Estimates for Minimally Important Differences (MIDs) for two patient-reported outcome measurement information system computer-adaptive-tests in chronic pain outpatients

      We combined anchor- and distribution-based methods to evaluate responsiveness and establish minimally important differences (MIDs) for 2 Patient-Reported Outcomes Measurement Information System (PROMIS) measures in a chronic pain population. These included the computer-adaptive-test (CAT) versions of 2 PROMIS measures: Depressive Symptoms and Anxiety-Related Symptoms (PROMIS; Cella et al., 2007). Depressive and anxiety-related symptoms are the most common psychological symptoms experienced by individuals with chronic/persistent pain (Gatchel, 2004). By identifying a usable MID range, reliable references of treatment response will be established for these four PROMIS measures for this population. Study Participants undergoing a Behavioral Medicine Evaluation in an Interdisciplinary Pain Management clinic completed 4 PROMIS computer-adaptive-tests and multiple clinical anchor measures/questions.
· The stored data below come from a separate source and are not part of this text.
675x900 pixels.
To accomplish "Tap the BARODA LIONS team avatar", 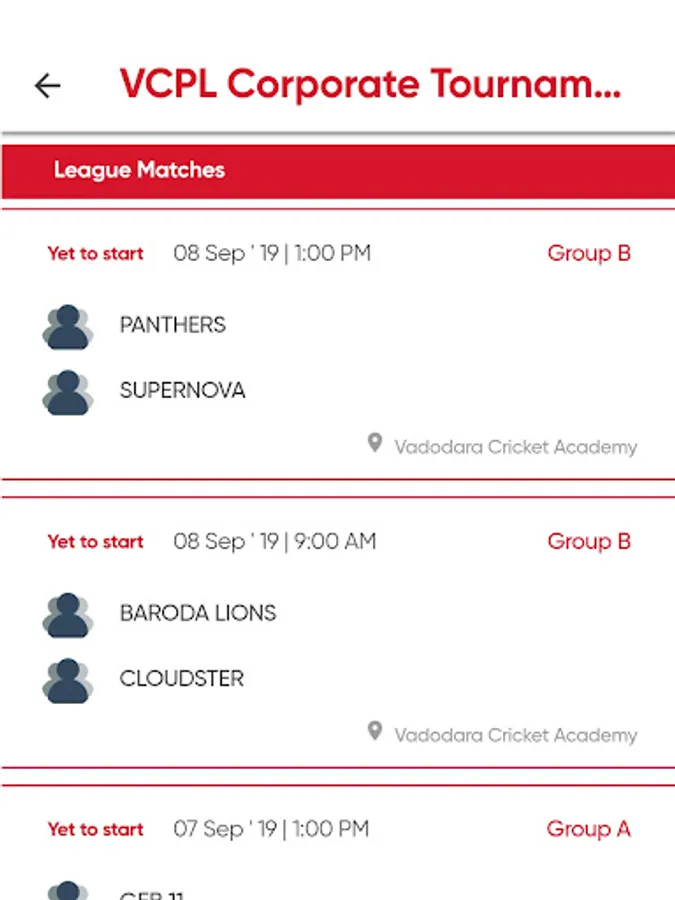I will point(68,615).
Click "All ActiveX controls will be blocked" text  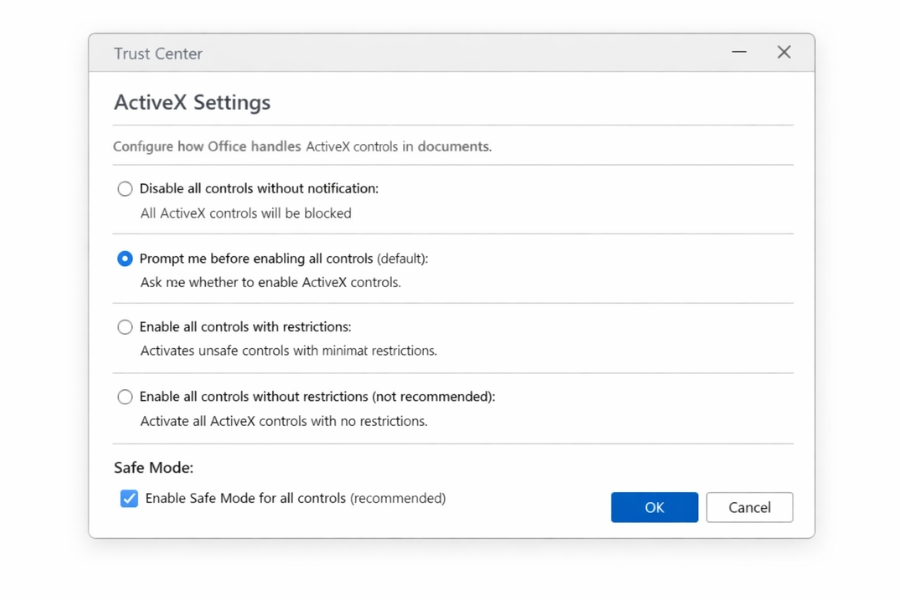click(246, 213)
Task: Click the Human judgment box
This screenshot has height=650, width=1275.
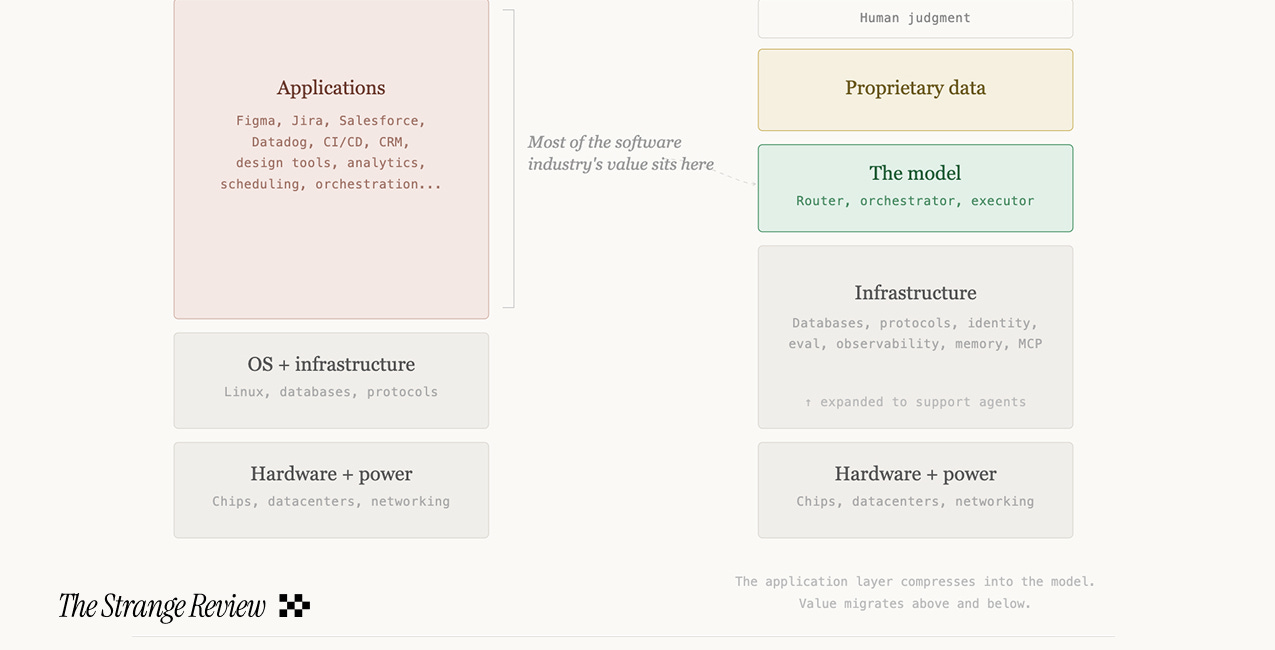Action: [915, 18]
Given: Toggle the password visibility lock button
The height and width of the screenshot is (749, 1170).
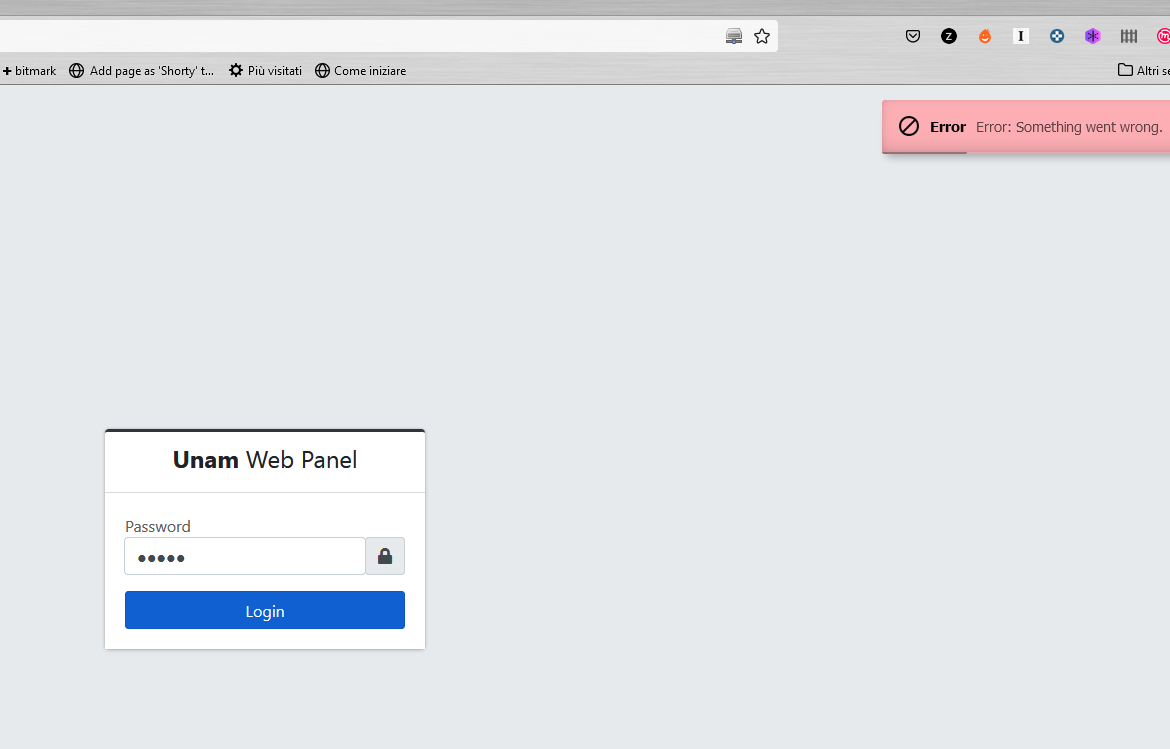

Modeled after similar analyses (Yost et al., 2011), three a priori criteria were used to select usable cross-sectional anchor-based MID estimates; these included a minimum Spearman correlation of 0.3 between the PROMIS measure and anchor item/categories, minimum comparison group sample size of 10 within each anchor, and an effect size between 0.2 – 0.8 for each anchor-based estimate. For each PROMIS measure, the mean standard error of measurement was calculated and incorporated into MID analyses. A number of the cross-sectional T-score anchor-based MID estimates (61%) were not included due to failure to meet a priori criteria. Based on analyses, the following T-score MID ranges are recommended: Depression CAT (3.0 – 5.5) and Anxiety CAT (3.0 – 5.0). The average effect sizes for MID estimates ranged from 0.31 – 0.75. This study is among the first to address MIDs for PROMIS measures; it represents the first study to establish usable MIDs for psychological symptoms with outpatients with chronic/persistent pain. Results may be used to gauge minimally important clinical differences and/or treatment response for individuals within this patient population.